José Cardoso, que era maquinista no porto de pescas, escapou, depois de ter estado parcialmente soterrado quatro horas.

E como conseguiu continuar a vida? "Trabalhei noite e dia, muito, para esquecer. Tinha que fazer assim, se estivesse em casa era pior". E teve o apoio de familiares.

"Comecei uma vida de novo. Aquela acabou e comecei outra, tinha que ser. A vida continua, quando a gente morre não continua", refere.

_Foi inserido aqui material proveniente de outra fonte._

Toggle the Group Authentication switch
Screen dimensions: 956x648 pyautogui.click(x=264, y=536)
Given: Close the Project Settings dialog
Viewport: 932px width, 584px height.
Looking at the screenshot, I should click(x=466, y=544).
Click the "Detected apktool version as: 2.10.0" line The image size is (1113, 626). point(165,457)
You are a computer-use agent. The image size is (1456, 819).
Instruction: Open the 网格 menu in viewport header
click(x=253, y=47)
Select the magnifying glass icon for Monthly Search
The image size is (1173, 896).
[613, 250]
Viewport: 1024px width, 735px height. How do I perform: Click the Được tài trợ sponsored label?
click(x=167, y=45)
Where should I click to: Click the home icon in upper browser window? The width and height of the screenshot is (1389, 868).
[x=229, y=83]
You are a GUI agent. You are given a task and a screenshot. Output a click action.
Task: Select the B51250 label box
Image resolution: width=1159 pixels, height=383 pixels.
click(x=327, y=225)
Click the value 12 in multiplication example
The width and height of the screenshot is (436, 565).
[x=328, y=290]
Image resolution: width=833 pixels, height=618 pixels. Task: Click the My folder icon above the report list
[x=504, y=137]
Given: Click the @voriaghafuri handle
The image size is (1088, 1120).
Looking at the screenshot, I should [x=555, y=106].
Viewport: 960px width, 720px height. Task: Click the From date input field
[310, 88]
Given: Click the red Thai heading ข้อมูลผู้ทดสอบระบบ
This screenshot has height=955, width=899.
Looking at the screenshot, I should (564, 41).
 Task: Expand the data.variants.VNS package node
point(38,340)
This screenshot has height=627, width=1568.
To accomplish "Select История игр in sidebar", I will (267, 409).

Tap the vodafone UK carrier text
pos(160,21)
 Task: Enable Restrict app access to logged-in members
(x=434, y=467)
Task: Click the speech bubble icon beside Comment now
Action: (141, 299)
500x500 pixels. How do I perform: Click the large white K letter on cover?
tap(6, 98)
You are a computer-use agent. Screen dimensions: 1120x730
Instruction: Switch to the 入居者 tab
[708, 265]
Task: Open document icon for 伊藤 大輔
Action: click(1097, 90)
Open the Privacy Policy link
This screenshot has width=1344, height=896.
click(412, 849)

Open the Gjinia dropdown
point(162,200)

Foi nesse renascer que José Cardoso tornou a casar, casamento do qual tem um menino de 6 anos e uma adolescente de 15. Continua a viver na Ribeira Quente.

"Gosto desta terra", justifica.

Daniel Cardoso Linhares, de 84 anos, morava na rua da Alegria e tinha uma mercearia na canada da Igreja Velha e outra na marginal.

"Vim para a loja às cinco da manhã. Estavam aqui duas mulheres e disseram 'está tudo arrasado'", conta Daniel Linhares, acrescentando que ao ver o que se tinha passado, com os "amigos todos enterrados", a tristeza tomou conta de si.

Daniel Linhares recua no tempo para dizer que aquele "era o lugar mais sossegadinho" da freguesia, abrigado do vento e longe do mar e da ribeira, fontes de preocupação para a população que à data somava umas mil pessoas.

Foi no mar, ao largo de São Miguel, que Jorge Leite, pescador de 54 anos, recebeu a notícia: "Houve uma tragédia na Ribeira Quente".

O barco segue caminho para terra, em Ponta Delgada, e com o coração nas mãos, Jorge Leite "corre" para a Ribeira Quente, com o pensamento de que moravam 13 pessoas na casa da família, número que poderia ser de azar.

Ao chegar, Jorge Leite viu a casa da família arrasada. "Pensei logo que não tinha família nenhuma viva", lembra.

O pescador só se sentiu em porto seguro quando soube que a família estava a salvo, mas depois foi um misto de sentimentos. "Fiquei contente. Mas morrer tanta gente deixou-me triste".

Da tragédia, o jovem Márcio Piné, também pescador, recorda o cheiro a lama e a ajuda que ele e muitos outros foram dar para tentar salvar os que lutavam pela vida, como um homem que tinha uma viga junto ao corpo.

"Salvou-se, mas a mulher e a filha..." e não completa a frase.

Ricardo Linhares, de 49 anos, manobrador de máquinas no porto, acordou com o barulho das derrocadas e, depois, dos gritos "a pedir ajuda, socorro".

Da Ribeira Quente de 1997 à de hoje há uma "diferença grande", diz-se pela freguesia que, agora, "está bem protegida", mas continua a ter um único acesso rodoviário.

"Melhorou, mas as pessoas que se foram embora não podem estar a gozar isto", lamenta Ricardo Linhares.

António Rita acrescenta: "Triste é daqueles que morreram. A freguesia ficou mais desenvolvida. Depois de qualquer tragédia, as coisas melhoram".